***** Data for analysis

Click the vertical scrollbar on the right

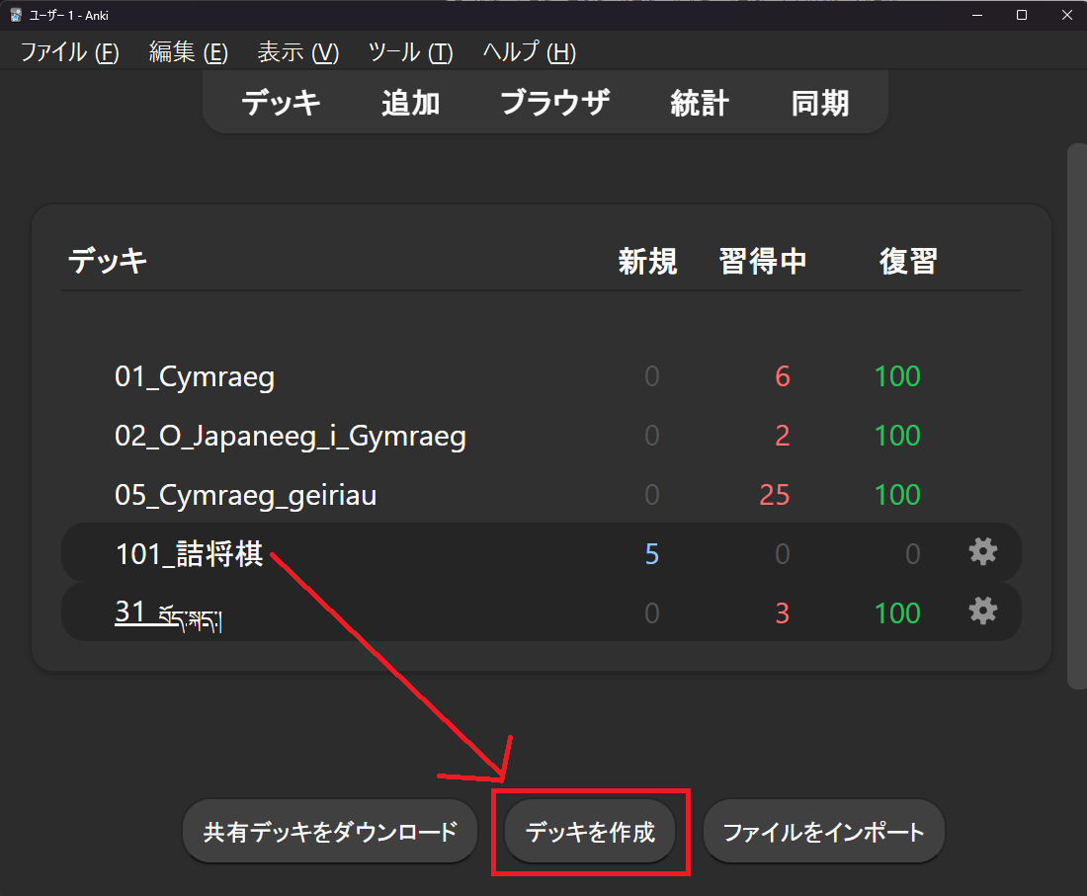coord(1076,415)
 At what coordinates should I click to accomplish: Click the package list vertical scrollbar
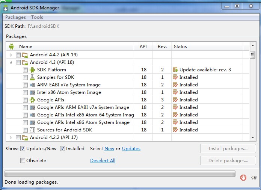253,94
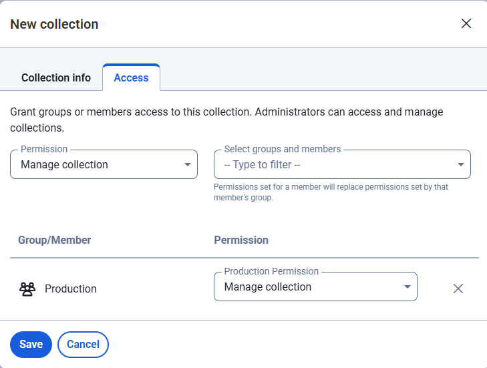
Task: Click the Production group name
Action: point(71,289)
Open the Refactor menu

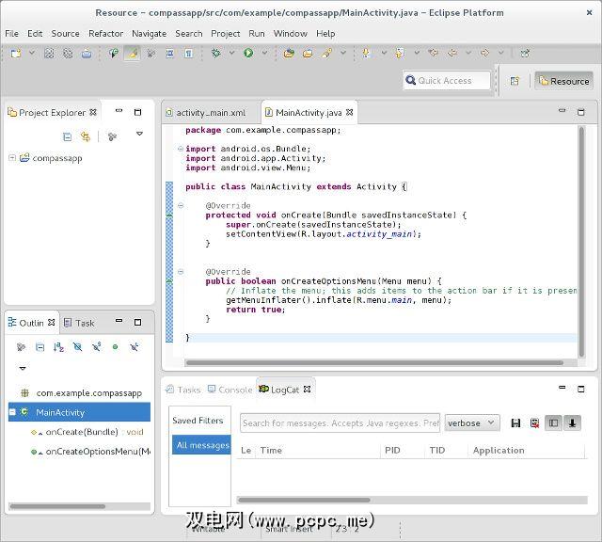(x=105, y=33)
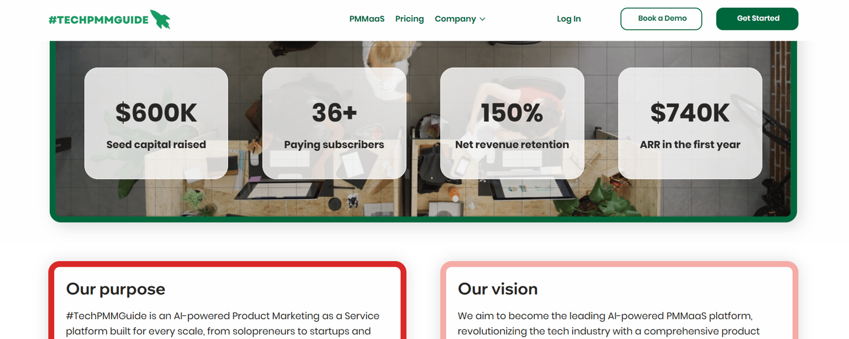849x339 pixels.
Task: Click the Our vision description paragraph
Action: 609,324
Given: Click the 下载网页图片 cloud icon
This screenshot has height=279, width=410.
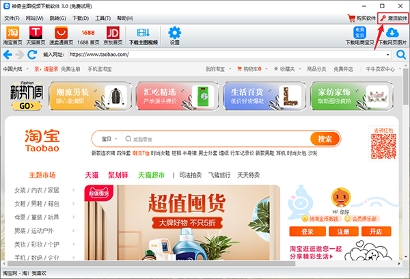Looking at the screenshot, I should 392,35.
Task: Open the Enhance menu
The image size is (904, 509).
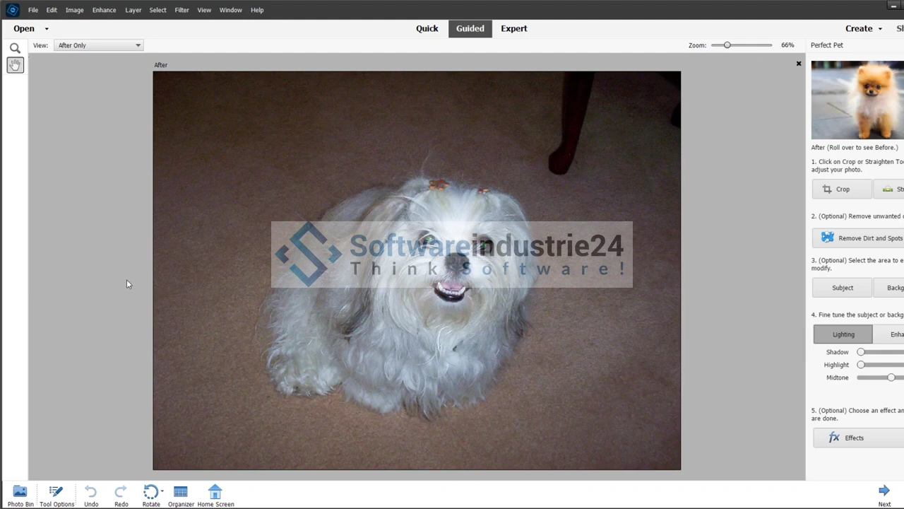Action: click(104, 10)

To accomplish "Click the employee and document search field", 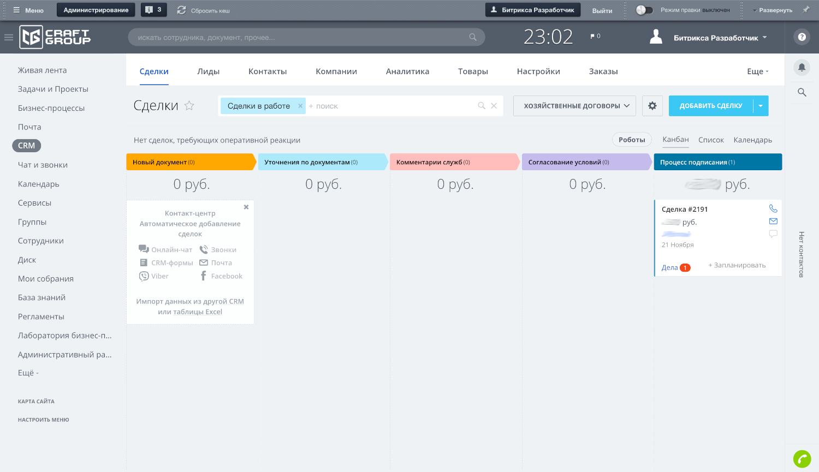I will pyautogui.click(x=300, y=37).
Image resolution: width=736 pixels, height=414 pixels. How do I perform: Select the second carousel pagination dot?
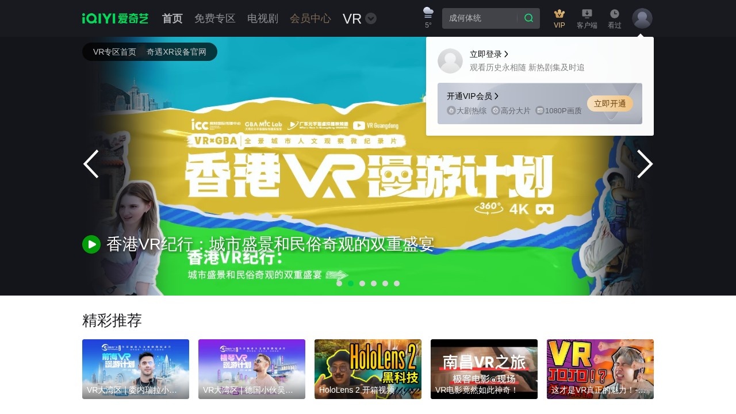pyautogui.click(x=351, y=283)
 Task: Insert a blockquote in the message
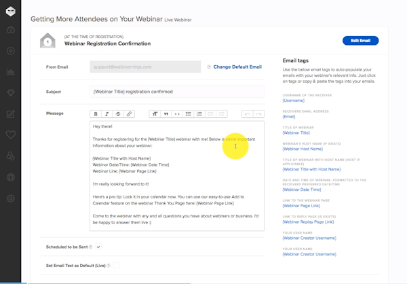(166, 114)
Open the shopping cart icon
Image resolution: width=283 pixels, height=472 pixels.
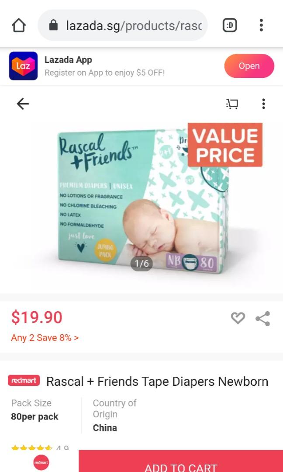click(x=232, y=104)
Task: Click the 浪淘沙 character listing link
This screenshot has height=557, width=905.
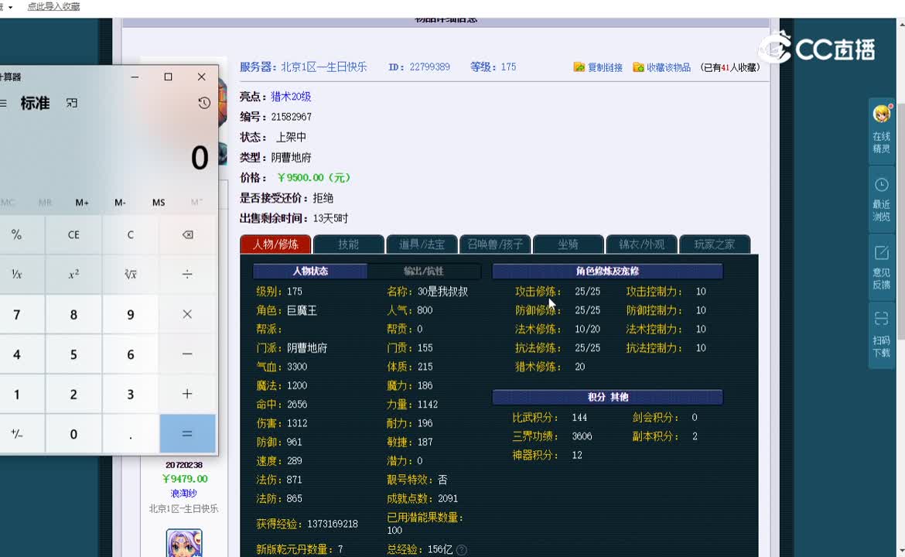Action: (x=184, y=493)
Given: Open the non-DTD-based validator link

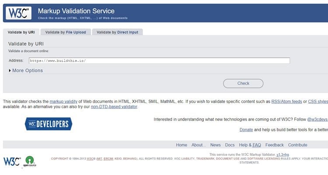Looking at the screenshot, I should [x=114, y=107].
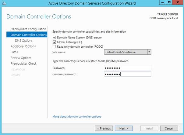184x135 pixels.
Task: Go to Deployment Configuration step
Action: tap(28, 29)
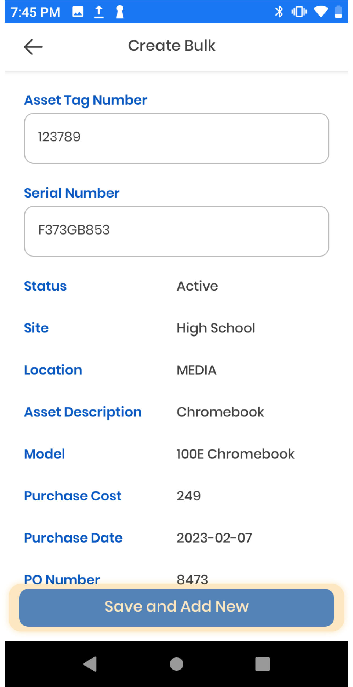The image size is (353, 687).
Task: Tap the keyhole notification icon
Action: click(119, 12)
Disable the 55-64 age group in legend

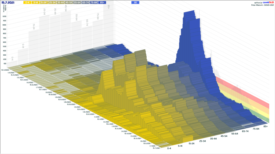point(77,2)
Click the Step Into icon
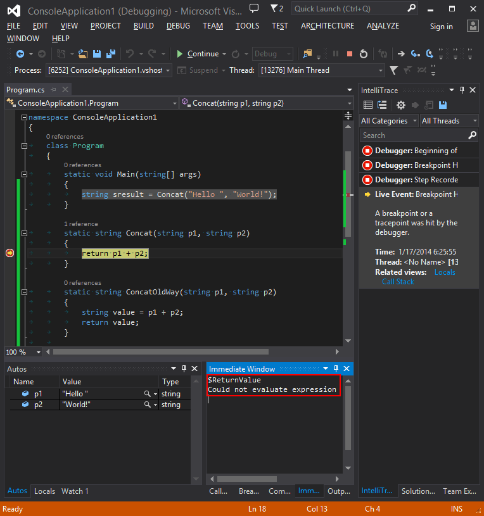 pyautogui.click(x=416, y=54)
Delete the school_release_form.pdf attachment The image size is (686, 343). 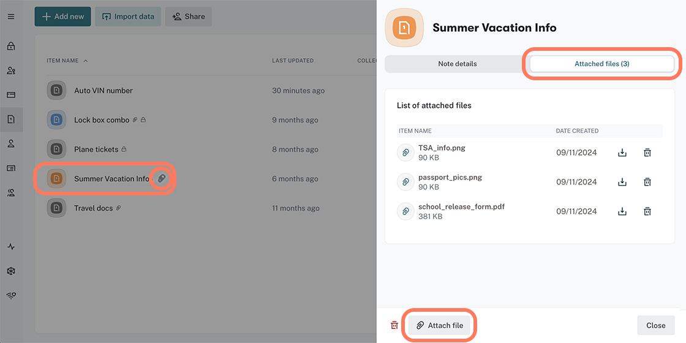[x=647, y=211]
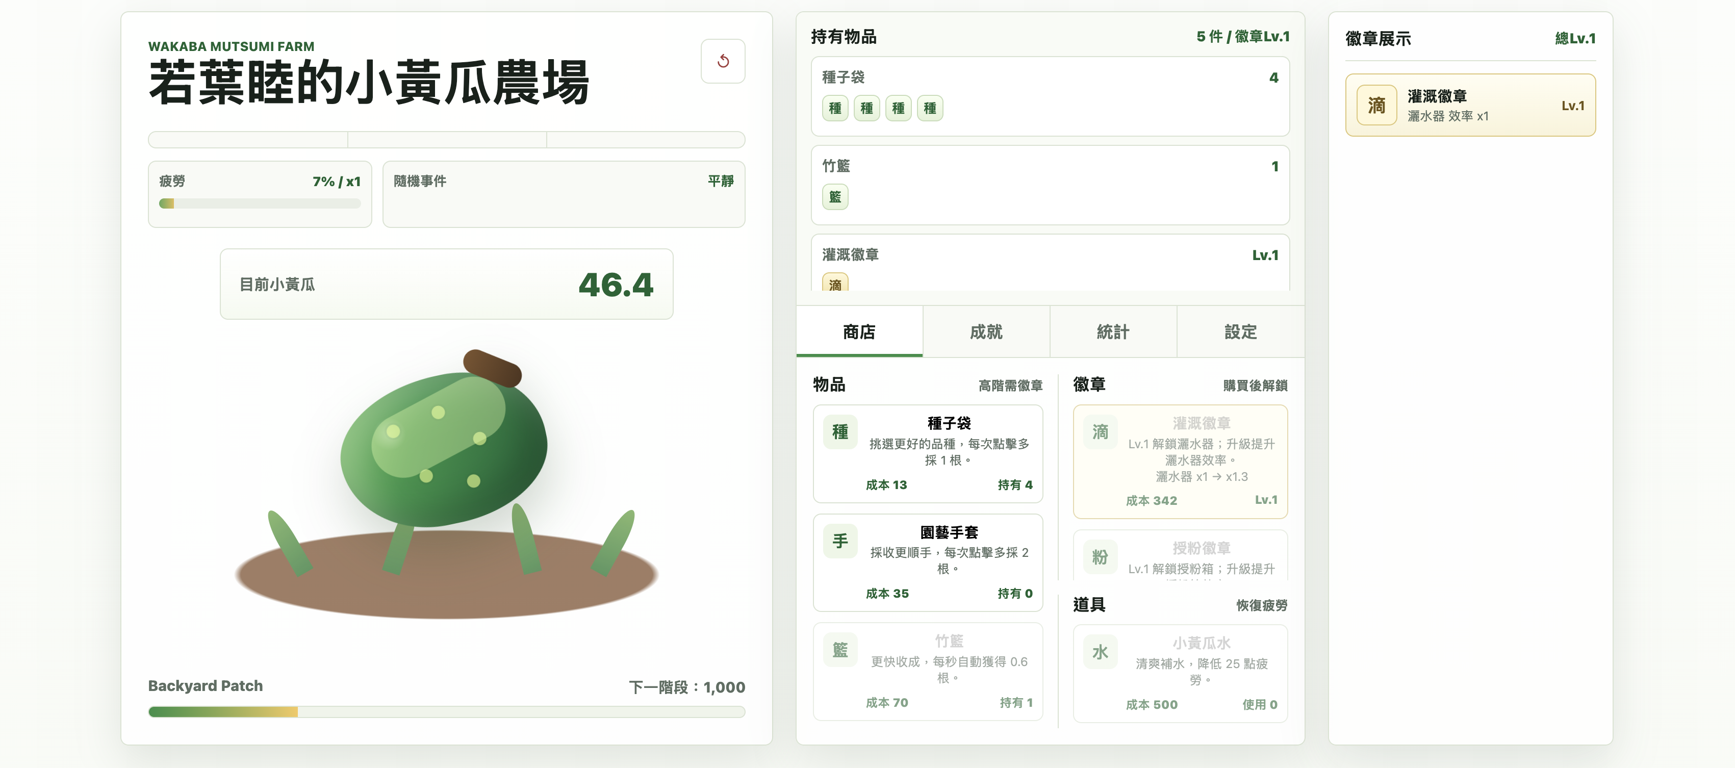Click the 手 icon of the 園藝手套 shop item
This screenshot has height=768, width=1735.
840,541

**********

**Task prompt**
Without the pictures, repeat the entries above line by line, from the first through the one that contains "Given: Click the 下载网页图片 cloud icon", both ends included.

**Response to the exercise**
Click the vertical scrollbar on the right

coord(1076,415)
 At what coordinates should I click to accomplish: Click the package list vertical scrollbar
253,94
Task: Click the Production group name
Action: point(71,289)
Open the Refactor menu

(x=105, y=33)
849x339 pixels.
Task: Click the Our vision description paragraph
Action: 609,324
Given: Click the 下载网页图片 cloud icon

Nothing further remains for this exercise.